**EXTRACTED RECORDS:**

________________________

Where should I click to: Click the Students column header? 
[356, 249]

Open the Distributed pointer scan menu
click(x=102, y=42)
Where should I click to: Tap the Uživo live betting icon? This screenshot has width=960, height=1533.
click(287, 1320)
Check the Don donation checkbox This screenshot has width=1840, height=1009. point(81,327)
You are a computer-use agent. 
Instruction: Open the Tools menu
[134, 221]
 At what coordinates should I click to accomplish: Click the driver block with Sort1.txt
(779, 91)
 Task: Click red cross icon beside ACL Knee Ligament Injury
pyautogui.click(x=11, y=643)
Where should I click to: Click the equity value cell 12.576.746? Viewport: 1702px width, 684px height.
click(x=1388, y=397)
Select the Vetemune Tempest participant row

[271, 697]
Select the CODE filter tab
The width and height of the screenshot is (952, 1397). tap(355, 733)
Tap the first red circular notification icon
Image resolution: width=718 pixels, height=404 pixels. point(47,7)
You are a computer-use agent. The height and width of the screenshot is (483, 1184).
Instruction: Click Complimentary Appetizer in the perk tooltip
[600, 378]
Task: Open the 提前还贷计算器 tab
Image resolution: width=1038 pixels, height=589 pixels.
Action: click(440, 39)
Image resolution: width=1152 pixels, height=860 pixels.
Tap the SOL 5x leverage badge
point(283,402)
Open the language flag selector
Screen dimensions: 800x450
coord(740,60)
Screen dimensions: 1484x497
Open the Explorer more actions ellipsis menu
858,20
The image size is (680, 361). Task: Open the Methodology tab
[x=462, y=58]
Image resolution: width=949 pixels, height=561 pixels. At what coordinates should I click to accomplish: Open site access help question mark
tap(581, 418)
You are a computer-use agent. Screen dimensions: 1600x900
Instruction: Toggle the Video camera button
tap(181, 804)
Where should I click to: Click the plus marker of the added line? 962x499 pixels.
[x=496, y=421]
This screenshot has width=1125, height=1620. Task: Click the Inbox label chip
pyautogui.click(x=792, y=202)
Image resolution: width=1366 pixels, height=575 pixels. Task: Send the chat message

________________________

**WHAT IS EXPECTED:** The reply should hold only the lines of the listing above starting at the line containing "You are a computer-use agent. The" and ending at the line containing "Image resolution: width=1152", exactly as written.

**RESPONSE TO THIS TASK:**
You are a computer-use agent. The height and width of the screenshot is (483, 1184).
Instruction: Click Complimentary Appetizer in the perk tooltip
[600, 378]
Task: Open the 提前还贷计算器 tab
Image resolution: width=1038 pixels, height=589 pixels.
Action: click(440, 39)
Image resolution: width=1152 pixels, height=860 pixels.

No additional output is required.